++++ Material provided ++++

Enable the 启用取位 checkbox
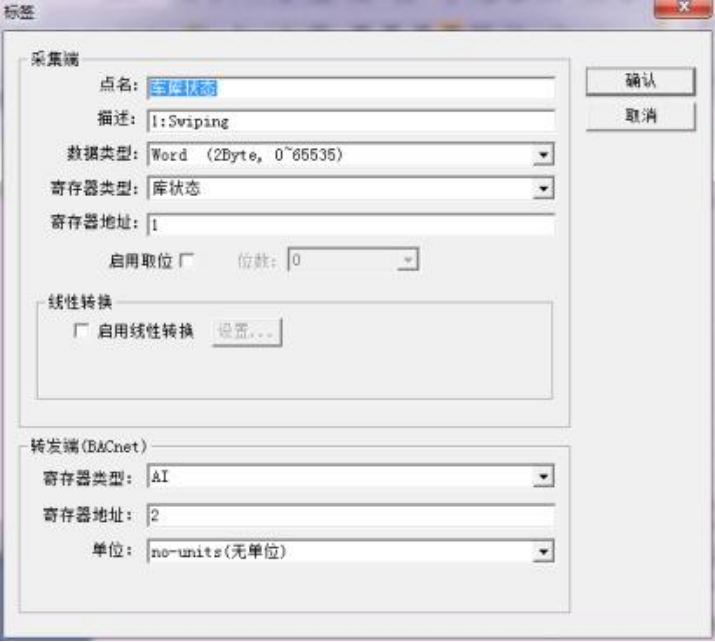Viewport: 715px width, 642px height. coord(187,260)
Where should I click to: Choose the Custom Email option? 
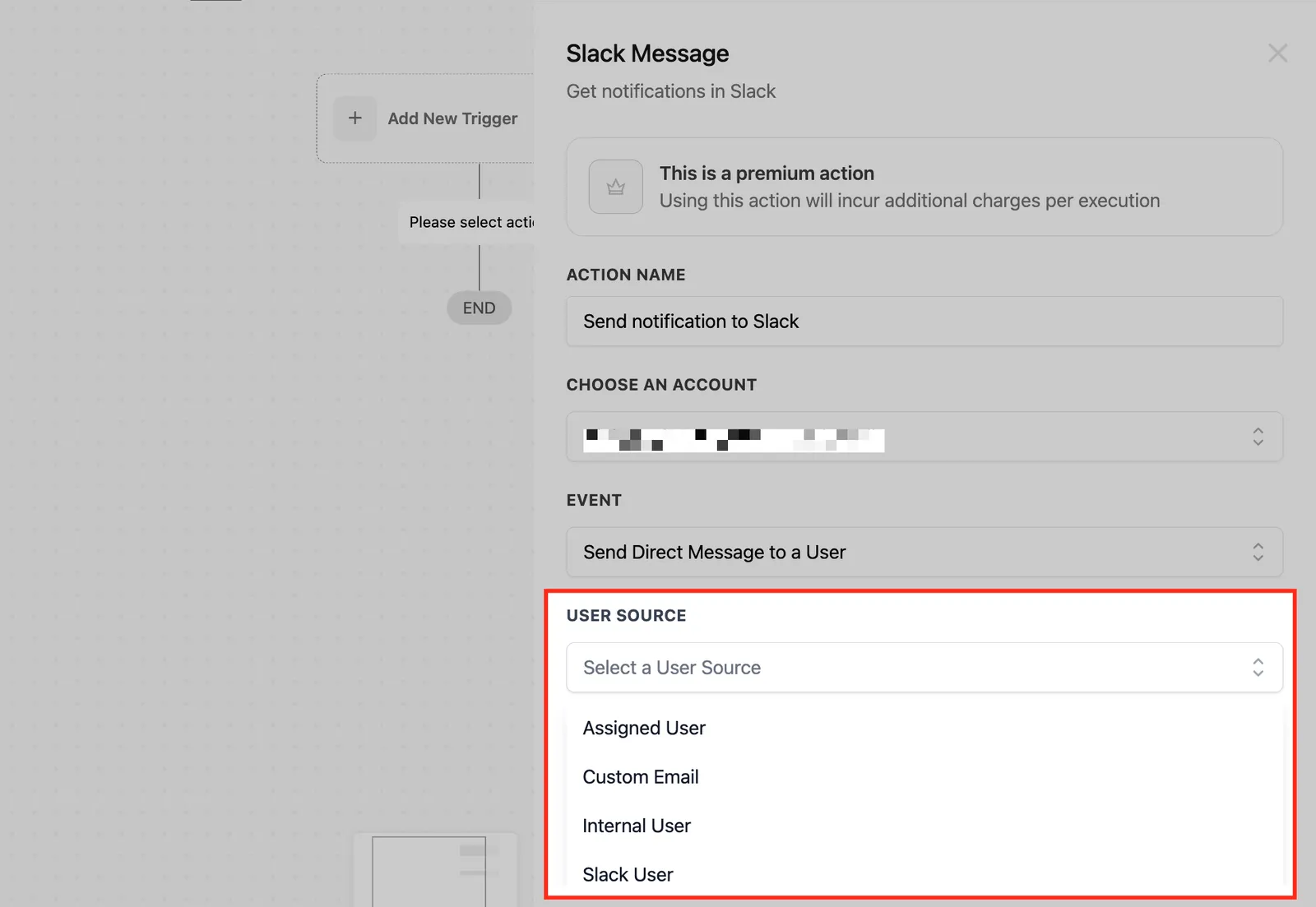pos(924,776)
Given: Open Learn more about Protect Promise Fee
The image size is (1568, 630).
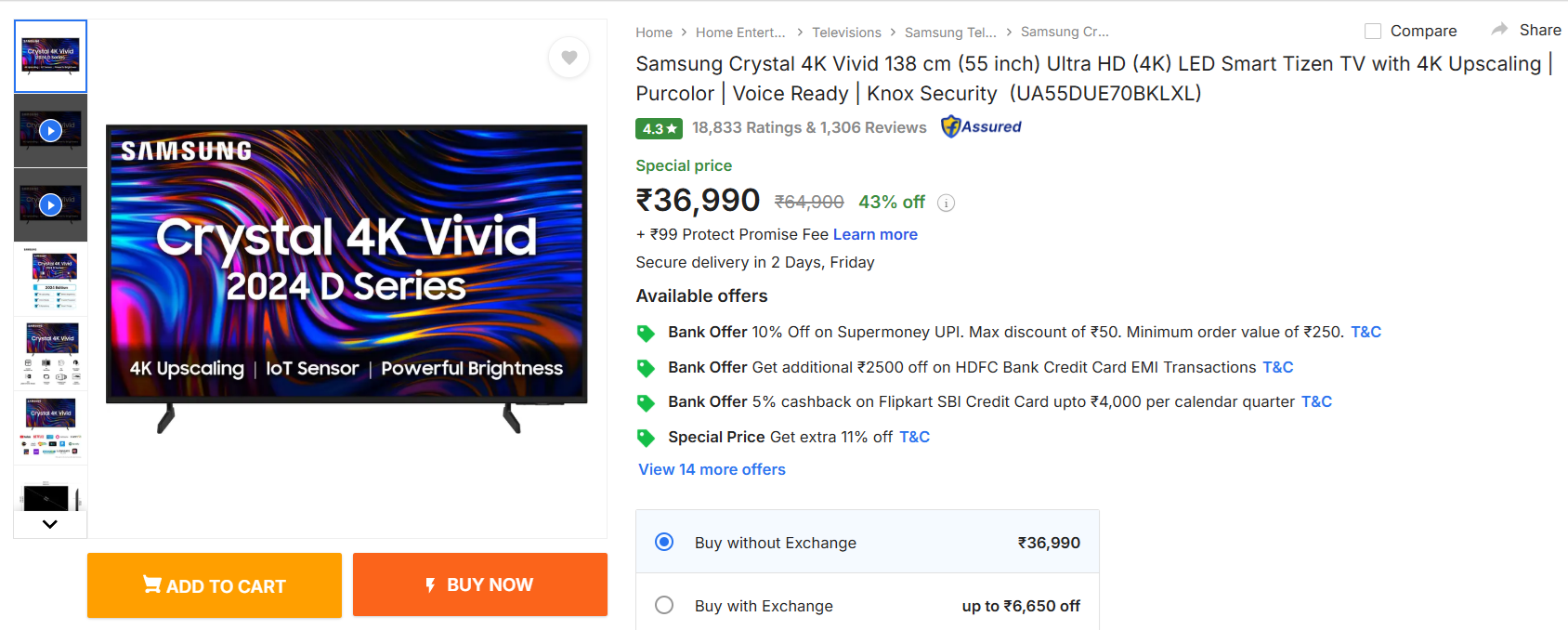Looking at the screenshot, I should click(x=875, y=234).
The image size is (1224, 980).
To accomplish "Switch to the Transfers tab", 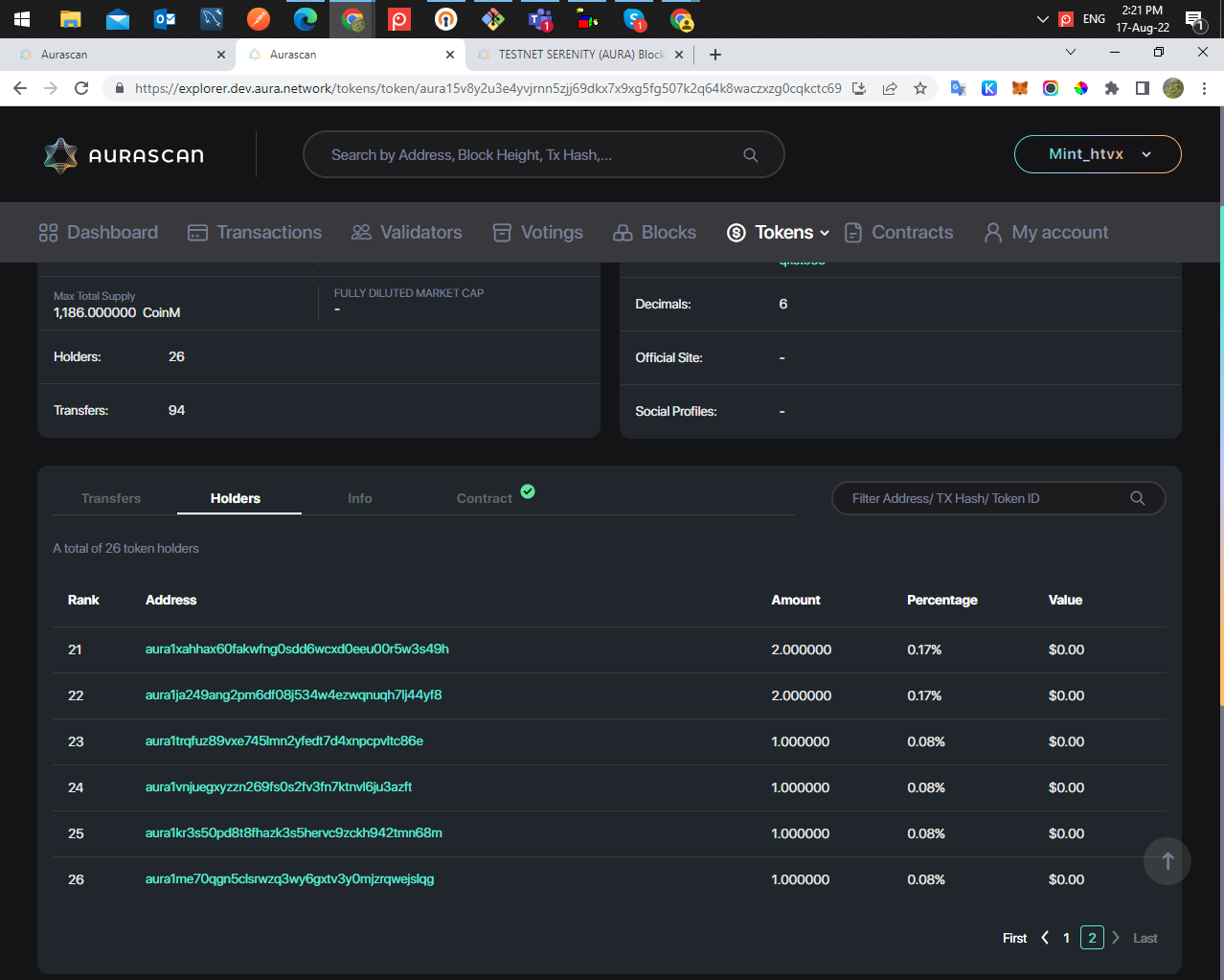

++++

Directions: Your task is to set down every entry exactly, leaving out any picture it contains.

Output of the task:
Enable the 启用取位 checkbox
Viewport: 715px width, 642px height. coord(187,260)
Where should I click to: Choose the Custom Email option? 
pos(924,776)
Given: Open Learn more about Protect Promise Fee
The image size is (1568, 630).
Looking at the screenshot, I should click(x=875, y=234).
The image size is (1224, 980).
To accomplish "Switch to the Transfers tab", 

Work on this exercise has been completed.